What the Tevez incident has done is take some of the focus away from Mancini's team selection and substitutions. It was a bold team selection by Mancini tactically, opting against a Nigel de Jong or James Milner to add a defensive presence in midfield and picking the 'attacking' full-back pair in Micah Richards and Gael Clichy. Over the first half an hour of the game the selection looked to have paid dividends as City started brightly and looked to be about to test Bayern's defence. An inability to maintain and control possession high up the field though meant that City could not sustain pressure on Bayern. With Bayern marauding forward, City finally buckled under continued pressure and once Richards and Clichy were pushed back and City's lack of width was evident as they looked for a way back into the game. The de Jong introduction attracted most criticism (led by Edin Dzeko) yet there was logic in this. The lack of control in terms of possession was clear and by pushing Yaya Toure forward to support Sergio Aguero (in addition to Dzeko's ineffectiveness) meant little was sacrificed in terms of attacking threat. The fact that the substitute had little bearing was more as a result of the stranglehold that Bayern had achieved by that stage.
With City (specifically the mistakes they committed) playing a large part in their downfall, it has glossed over what should be acknowledged as a very strong Bayern performance. Everything that was advertised about them was in evidence: the trio of Bastian Schweinsteiger, Thomas Muller and in particular, Frank Ribery were excellent and as their dominance grew their confidence in their ability to attack did likewise.
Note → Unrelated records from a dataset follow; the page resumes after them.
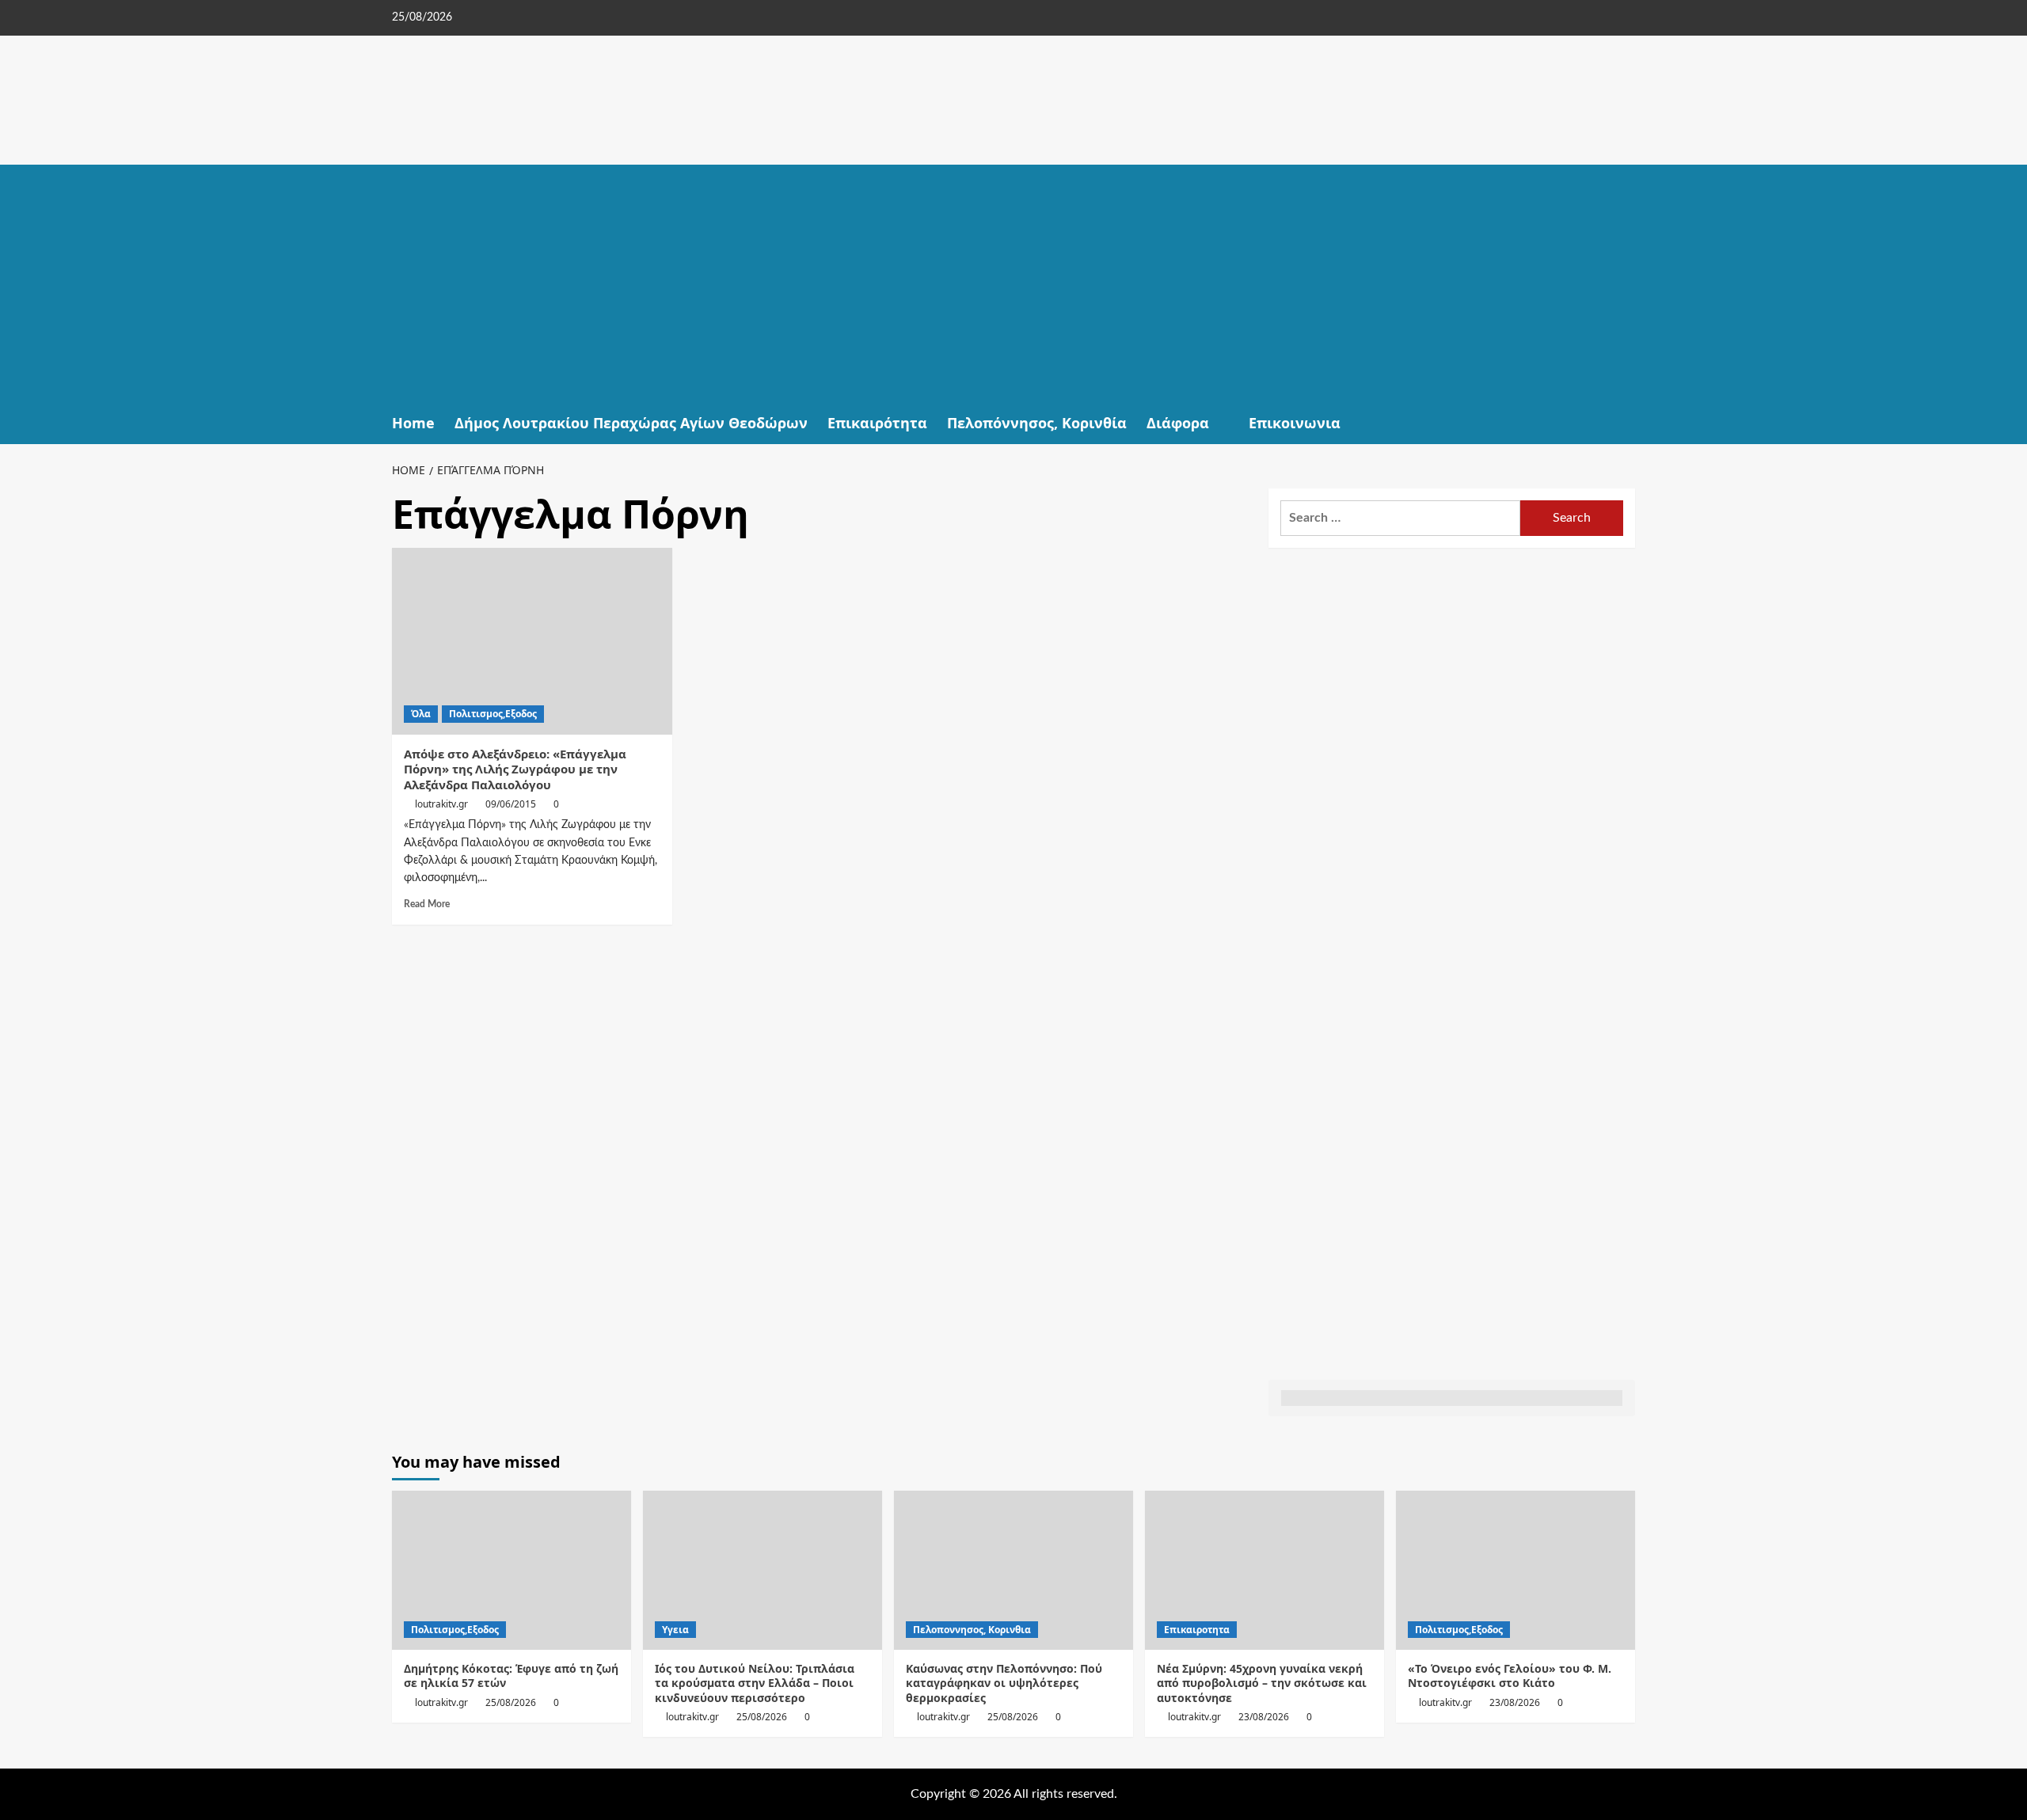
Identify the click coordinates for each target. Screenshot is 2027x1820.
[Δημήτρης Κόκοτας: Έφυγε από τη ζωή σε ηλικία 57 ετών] (511, 1570)
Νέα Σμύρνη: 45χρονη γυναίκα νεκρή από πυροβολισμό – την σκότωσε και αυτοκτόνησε (1262, 1682)
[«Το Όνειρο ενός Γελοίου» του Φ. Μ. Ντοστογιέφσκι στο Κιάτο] (1515, 1570)
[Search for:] (1400, 518)
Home (413, 422)
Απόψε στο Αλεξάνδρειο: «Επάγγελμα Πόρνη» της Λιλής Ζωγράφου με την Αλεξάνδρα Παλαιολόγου (515, 769)
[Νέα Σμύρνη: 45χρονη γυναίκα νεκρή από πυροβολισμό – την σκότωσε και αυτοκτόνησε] (1264, 1570)
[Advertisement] (1013, 283)
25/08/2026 (510, 1702)
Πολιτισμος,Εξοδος (493, 713)
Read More (427, 904)
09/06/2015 (510, 804)
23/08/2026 (1263, 1716)
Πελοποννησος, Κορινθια (972, 1629)
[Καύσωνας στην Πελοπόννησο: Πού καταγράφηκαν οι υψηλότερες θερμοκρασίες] (1013, 1570)
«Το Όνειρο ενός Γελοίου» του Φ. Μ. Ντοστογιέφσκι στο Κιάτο (1509, 1675)
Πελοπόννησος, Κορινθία (1037, 422)
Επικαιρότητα (877, 422)
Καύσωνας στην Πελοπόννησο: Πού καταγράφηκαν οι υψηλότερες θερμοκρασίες (1004, 1682)
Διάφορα (1178, 422)
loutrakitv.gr (441, 804)
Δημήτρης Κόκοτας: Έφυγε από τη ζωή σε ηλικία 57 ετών (511, 1675)
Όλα (421, 713)
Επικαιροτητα (1197, 1629)
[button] (1625, 423)
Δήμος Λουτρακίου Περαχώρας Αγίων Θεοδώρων (631, 422)
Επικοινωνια (1295, 422)
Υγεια (675, 1629)
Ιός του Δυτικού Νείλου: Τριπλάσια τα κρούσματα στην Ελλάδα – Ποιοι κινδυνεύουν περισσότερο (754, 1682)
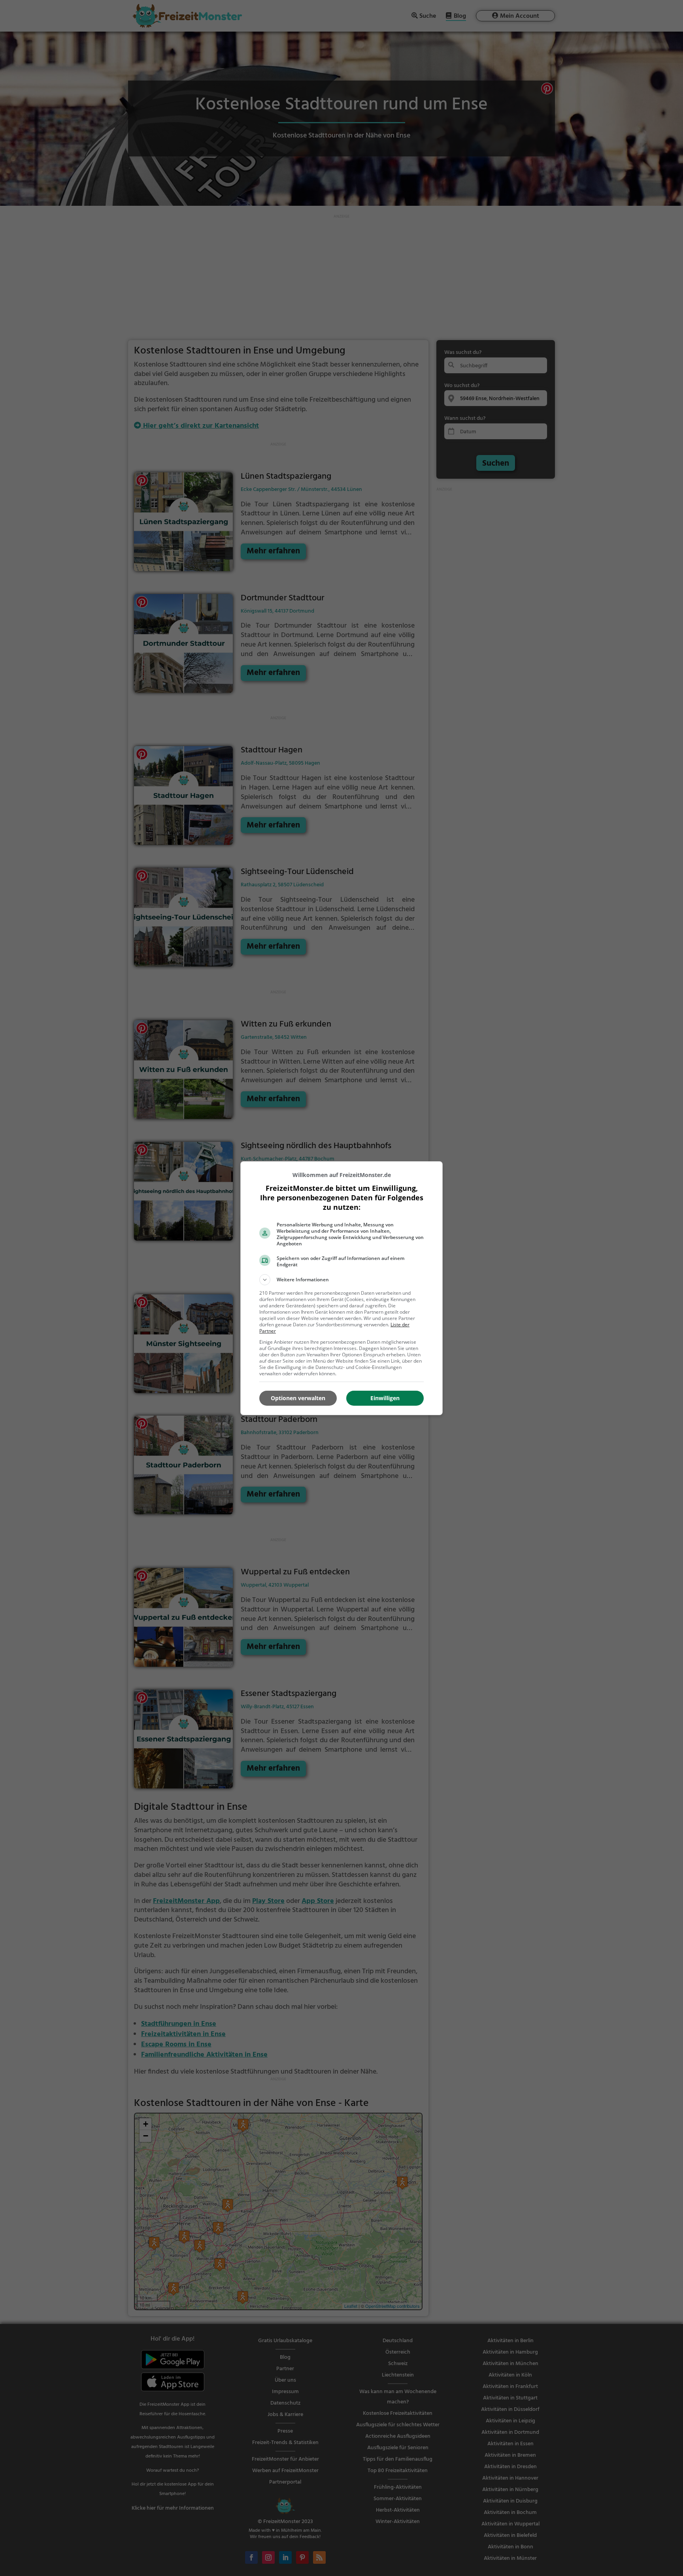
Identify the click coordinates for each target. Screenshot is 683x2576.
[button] (341, 1279)
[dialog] (341, 1288)
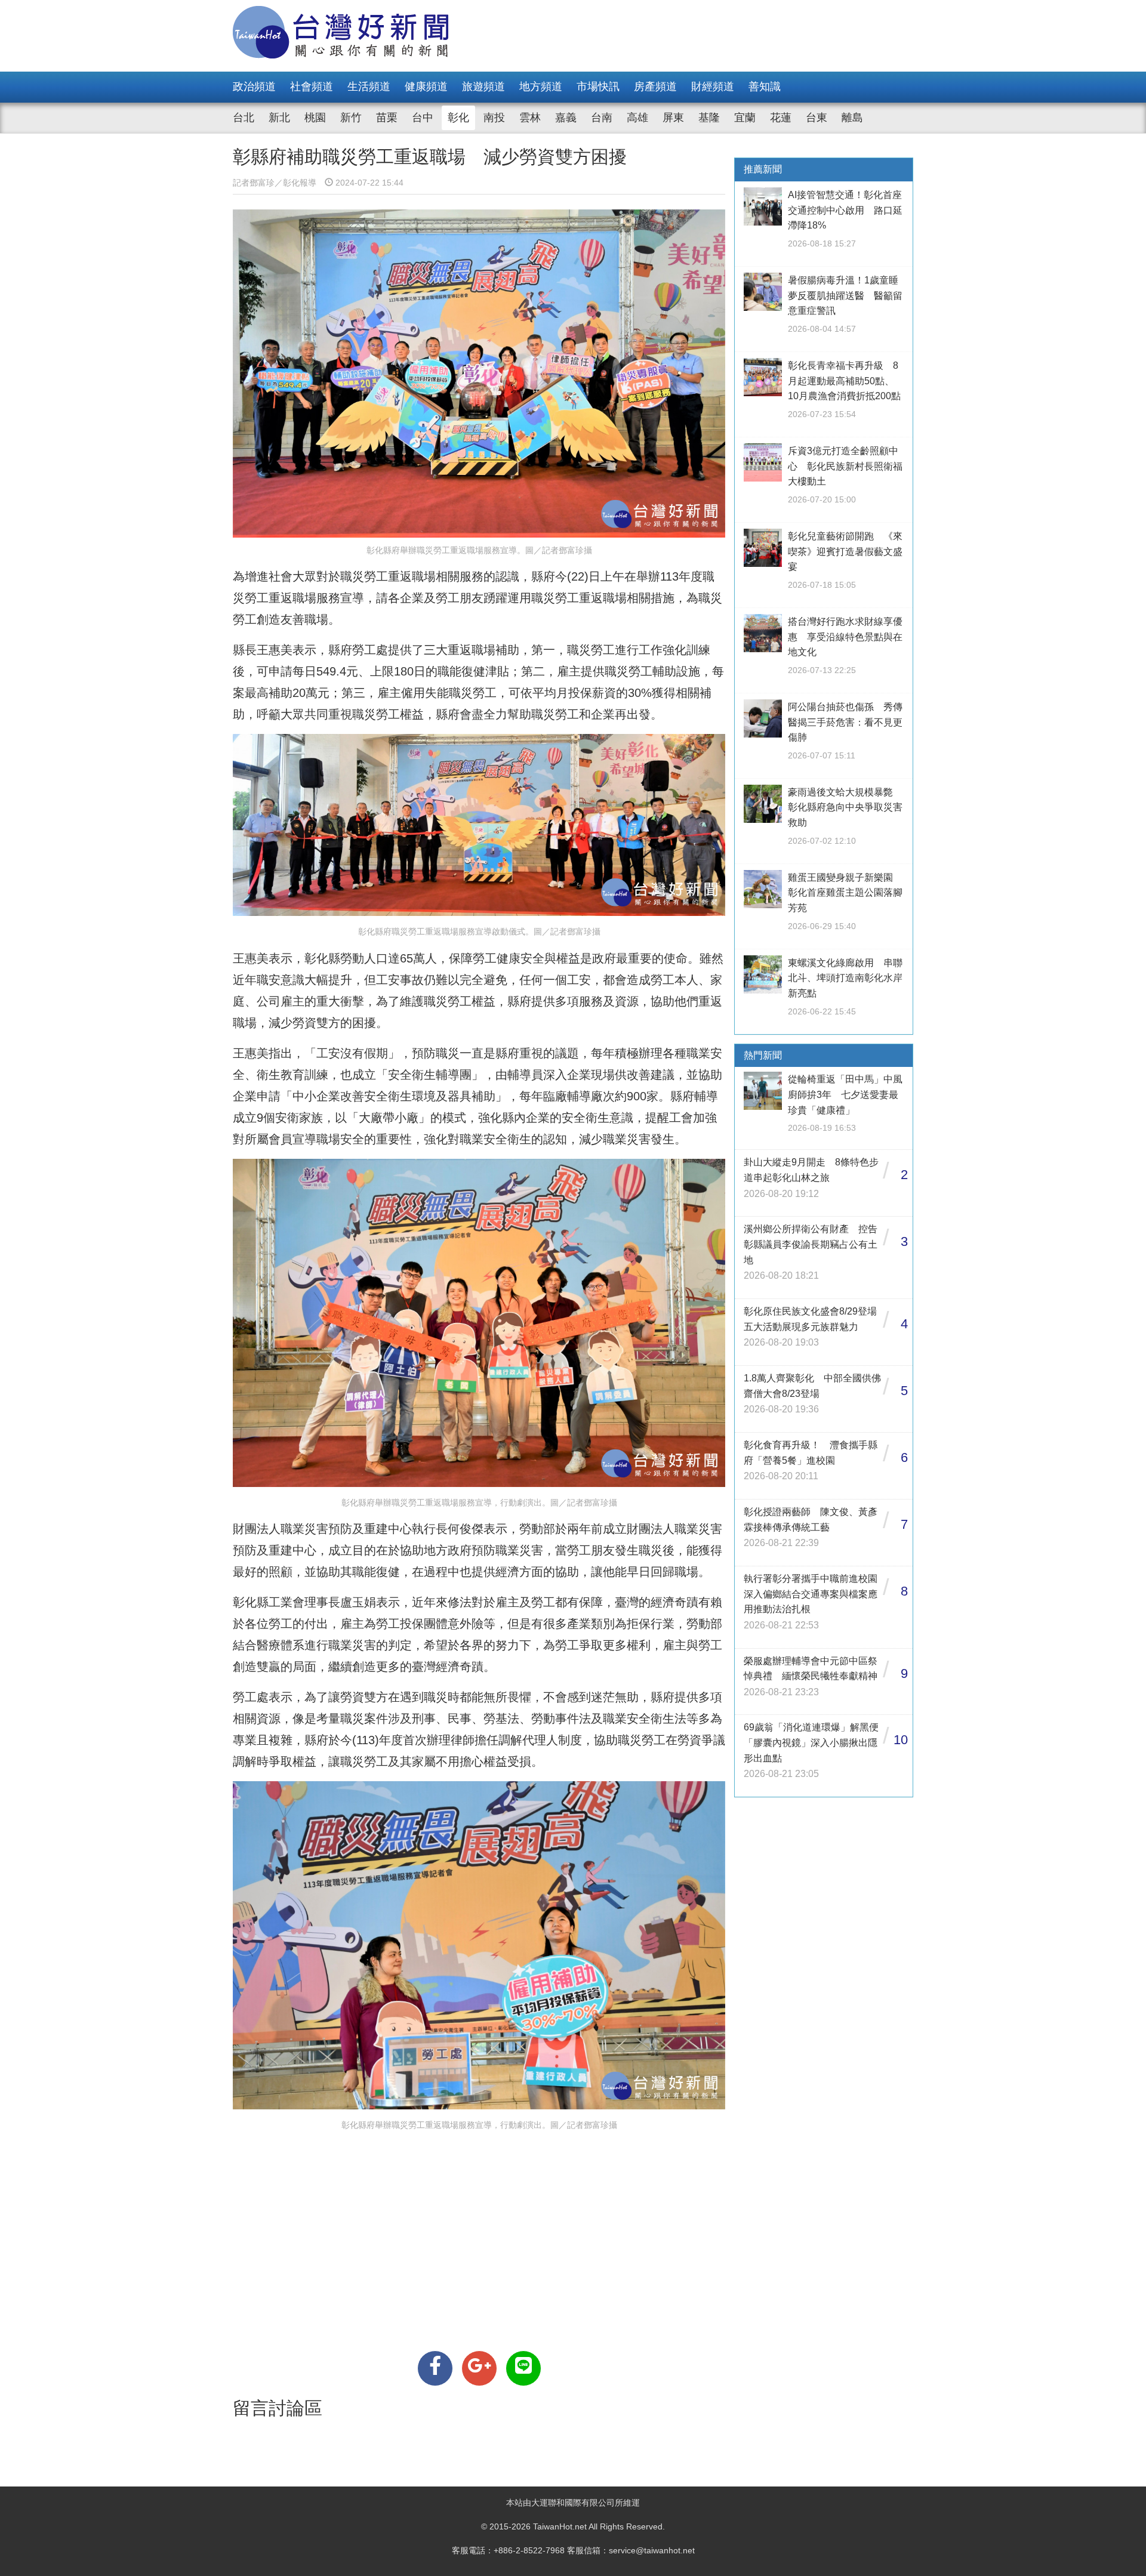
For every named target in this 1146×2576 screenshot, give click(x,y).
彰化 (458, 118)
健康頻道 (426, 86)
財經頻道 (712, 86)
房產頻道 (655, 86)
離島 (852, 118)
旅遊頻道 (483, 86)
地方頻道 (540, 86)
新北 (279, 118)
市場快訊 (598, 86)
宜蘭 (745, 118)
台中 (422, 118)
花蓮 (780, 118)
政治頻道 (254, 86)
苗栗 (387, 118)
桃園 (315, 118)
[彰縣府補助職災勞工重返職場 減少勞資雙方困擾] (435, 2368)
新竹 (351, 118)
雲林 (530, 118)
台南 (601, 118)
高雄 (637, 118)
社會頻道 (311, 86)
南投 (494, 118)
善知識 (764, 86)
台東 (816, 118)
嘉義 (566, 118)
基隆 (709, 118)
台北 (243, 118)
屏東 (673, 118)
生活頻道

City's lethargic showing in the second-half may not have contributed in this regard but what was apparent throughout the game was how much a match Bayern were with City from a physical standpoint; rarely were they muscled off the ball and this ensured they had the lions share in terms of possession advantage.
The hangover that the club woke up with today will match anything generated as a result of the Oktoberfest festivities and as I wrote in the lead up to the game, it was a 'can't lose' rather than 'must win' game. The magical 10 point figure is still very much attainable but with Napoli winning at home to Villarreal yesterday evening, the forthcoming back to back games against the Spaniards assumes a greater significance. With Bayern squaring off against Napoli in their own double header Group A could have a very different feel by the time City host Bayern in the penultimate fixture in the Group.
City may be down, not out, but will need to re-group quickly to avoid their Champions League foray from coming to an abrupt end.